- **Extrait d'entretien**
>>>

19:01 Donc moi, je crois qu'on aurait dû y aller clairement
19:05 et faire valoir les grands arguments économiques,
19:08 c'est-à-dire que le problème fondamental,
19:10 c'est que la France doit produire plus, elle doit produire plus.
19:14 – Et donc travailler plus.
19:15 – Nous consommons plus que nous ne produisons,
19:17 nous dépensons publiquement plus d'argent que nous n'en avons
19:20 et la seule solution, c'est d'augmenter la quantité de travail produite en France.
19:25 Et c'est ça le grand argument économique, la retraite plus tard,
19:30 c'est plus de croissance, plus de pouvoir d'achat,
19:33 de meilleure rentrée fiscale pour l'État, et ça c'est très important.
19:37 C'est ça le message que les sénateurs ont le souci de faire passer.
19:43 – Est-ce que l'équilibre du texte repose aujourd'hui
19:44 sur le groupe centriste au Sénat ?

<<<

- **Liste des consignes**
A - Recopiez, s'il vous plaît, tout le passage de l'extrait d'entretien, depuis « 19:25 Et c'est » jusqu'à « centriste au Sénat ? ».
B - D'après l'extrait d'entretien, quelle est la seule solution puisque la France consomme plus qu'elle ne produit ?

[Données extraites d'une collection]

>>>

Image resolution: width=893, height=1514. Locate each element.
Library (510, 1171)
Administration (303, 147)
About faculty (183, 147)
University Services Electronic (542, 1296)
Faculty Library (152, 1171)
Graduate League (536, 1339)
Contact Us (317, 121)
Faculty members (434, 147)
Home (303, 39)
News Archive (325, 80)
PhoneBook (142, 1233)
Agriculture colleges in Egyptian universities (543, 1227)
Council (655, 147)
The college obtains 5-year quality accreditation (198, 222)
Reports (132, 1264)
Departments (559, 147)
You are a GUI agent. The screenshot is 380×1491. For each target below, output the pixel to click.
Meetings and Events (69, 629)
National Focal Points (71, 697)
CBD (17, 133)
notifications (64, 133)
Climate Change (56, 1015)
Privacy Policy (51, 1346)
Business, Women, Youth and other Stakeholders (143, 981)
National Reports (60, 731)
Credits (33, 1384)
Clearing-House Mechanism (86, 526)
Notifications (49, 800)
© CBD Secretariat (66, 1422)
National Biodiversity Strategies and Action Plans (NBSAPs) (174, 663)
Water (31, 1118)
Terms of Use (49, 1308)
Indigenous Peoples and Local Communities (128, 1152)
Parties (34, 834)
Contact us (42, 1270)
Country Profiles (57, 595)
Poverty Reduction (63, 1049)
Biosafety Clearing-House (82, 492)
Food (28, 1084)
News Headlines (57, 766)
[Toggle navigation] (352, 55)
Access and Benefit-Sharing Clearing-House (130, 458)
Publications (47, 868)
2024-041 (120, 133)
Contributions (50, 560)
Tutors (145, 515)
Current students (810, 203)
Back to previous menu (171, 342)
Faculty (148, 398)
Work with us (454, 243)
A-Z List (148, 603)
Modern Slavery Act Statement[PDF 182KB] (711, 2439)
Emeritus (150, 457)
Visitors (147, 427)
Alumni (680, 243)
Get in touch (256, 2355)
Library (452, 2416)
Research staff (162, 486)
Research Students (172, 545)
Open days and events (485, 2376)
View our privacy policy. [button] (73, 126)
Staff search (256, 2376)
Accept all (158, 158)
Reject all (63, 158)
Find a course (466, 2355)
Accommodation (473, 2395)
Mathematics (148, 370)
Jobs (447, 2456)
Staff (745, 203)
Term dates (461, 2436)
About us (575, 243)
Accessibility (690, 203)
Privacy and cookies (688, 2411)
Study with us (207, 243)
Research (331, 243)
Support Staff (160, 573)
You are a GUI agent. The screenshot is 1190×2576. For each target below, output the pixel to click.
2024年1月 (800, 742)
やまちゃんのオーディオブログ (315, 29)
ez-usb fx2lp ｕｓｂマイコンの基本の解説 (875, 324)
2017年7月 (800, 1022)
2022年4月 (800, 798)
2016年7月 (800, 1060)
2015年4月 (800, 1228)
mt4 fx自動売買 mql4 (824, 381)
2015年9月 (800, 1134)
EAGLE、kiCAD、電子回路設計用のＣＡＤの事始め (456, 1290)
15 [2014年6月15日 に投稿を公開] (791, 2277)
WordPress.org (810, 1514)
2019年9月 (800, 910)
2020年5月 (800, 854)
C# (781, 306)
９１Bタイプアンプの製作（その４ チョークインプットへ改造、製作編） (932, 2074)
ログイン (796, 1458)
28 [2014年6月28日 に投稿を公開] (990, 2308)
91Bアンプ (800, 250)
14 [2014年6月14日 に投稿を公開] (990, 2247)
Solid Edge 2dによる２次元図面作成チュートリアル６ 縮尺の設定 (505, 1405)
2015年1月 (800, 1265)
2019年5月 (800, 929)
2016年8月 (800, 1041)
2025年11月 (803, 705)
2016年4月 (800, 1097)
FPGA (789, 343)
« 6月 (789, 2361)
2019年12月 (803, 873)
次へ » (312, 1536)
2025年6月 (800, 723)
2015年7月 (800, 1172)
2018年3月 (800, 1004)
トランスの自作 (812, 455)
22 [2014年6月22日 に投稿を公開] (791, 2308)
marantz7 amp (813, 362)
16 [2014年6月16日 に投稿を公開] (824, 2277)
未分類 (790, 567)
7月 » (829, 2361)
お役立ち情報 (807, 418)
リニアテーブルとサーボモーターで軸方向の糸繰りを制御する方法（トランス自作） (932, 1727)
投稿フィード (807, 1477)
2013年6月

<<<

- **Corrigés des activités**
A -
19:25 Et c'est ça le grand argument économique, la retraite plus tard,
19:30 c'est plus de croissance, plus de pouvoir d'achat,
19:33 de meilleure rentrée fiscale pour l'État, et ça c'est très important.
19:37 C'est ça le message que les sénateurs ont le souci de faire passer.
19:43 – Est-ce que l'équilibre du texte repose aujourd'hui
19:44 sur le groupe centriste au Sénat ?

B - Augmenter la quantité de travail produite en France.